### Exercise
In the records below, some lines contain the word "accomplish". Copy each of them.
-- Entries shown follows --
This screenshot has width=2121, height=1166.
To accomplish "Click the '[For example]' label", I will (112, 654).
-- Entries shown concluded --
-- Entries shown follows --
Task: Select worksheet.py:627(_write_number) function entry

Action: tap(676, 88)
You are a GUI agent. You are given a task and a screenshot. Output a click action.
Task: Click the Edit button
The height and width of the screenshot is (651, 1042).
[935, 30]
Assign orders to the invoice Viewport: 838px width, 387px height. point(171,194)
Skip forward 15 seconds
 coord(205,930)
-- Entries shown concluded --
-- Entries shown follows --
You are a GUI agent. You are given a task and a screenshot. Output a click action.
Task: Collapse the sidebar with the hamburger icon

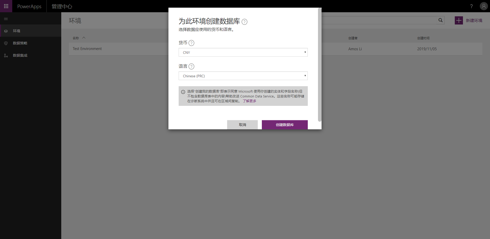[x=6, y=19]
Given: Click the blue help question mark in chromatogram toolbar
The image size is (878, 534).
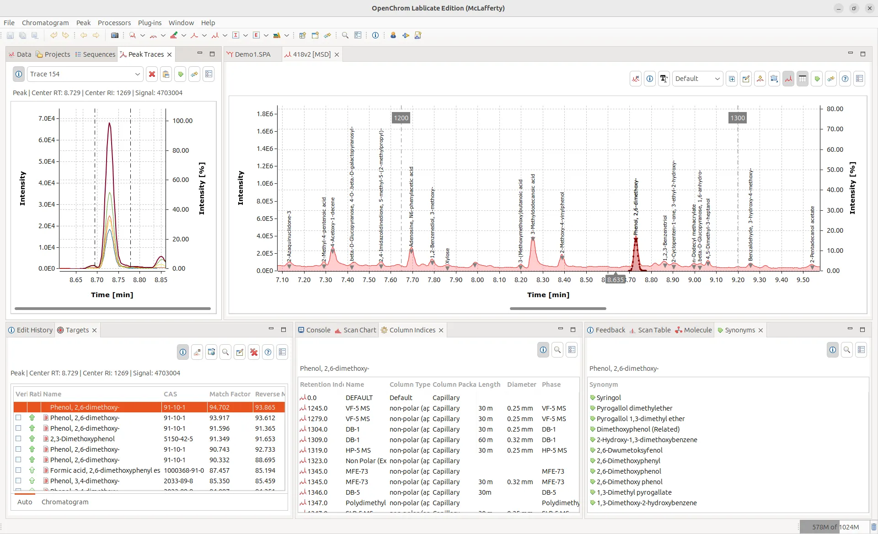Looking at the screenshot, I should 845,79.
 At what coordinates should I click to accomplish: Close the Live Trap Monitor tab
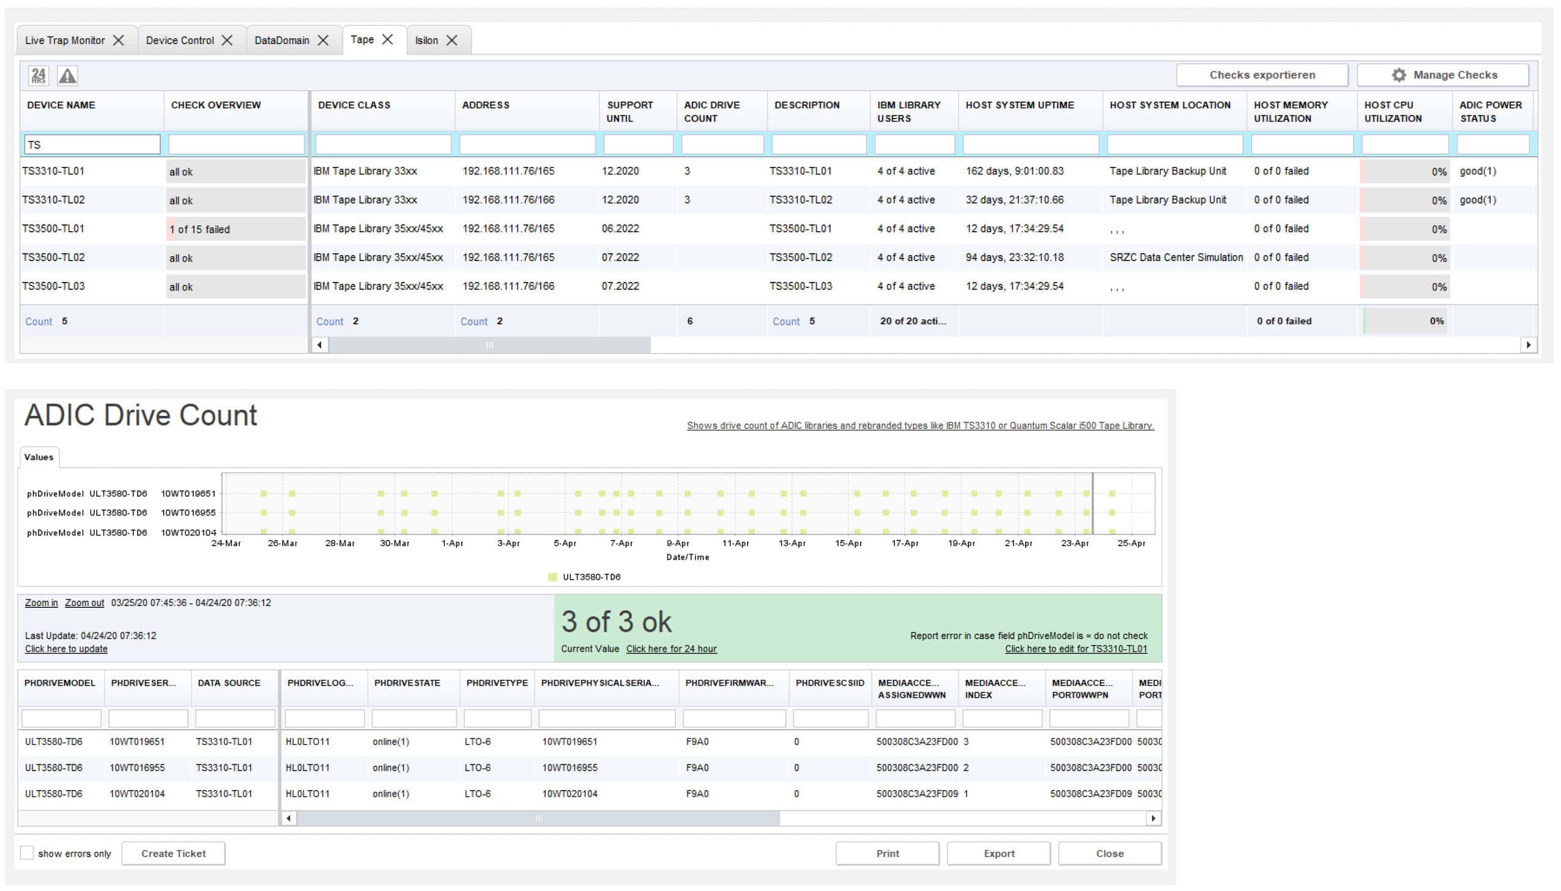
-- Entries shown concluded --
### Your solution
To accomplish "Click the '[For example]' label", I will (112, 654).
 At what coordinates should I click to accomplish: Close the Live Trap Monitor tab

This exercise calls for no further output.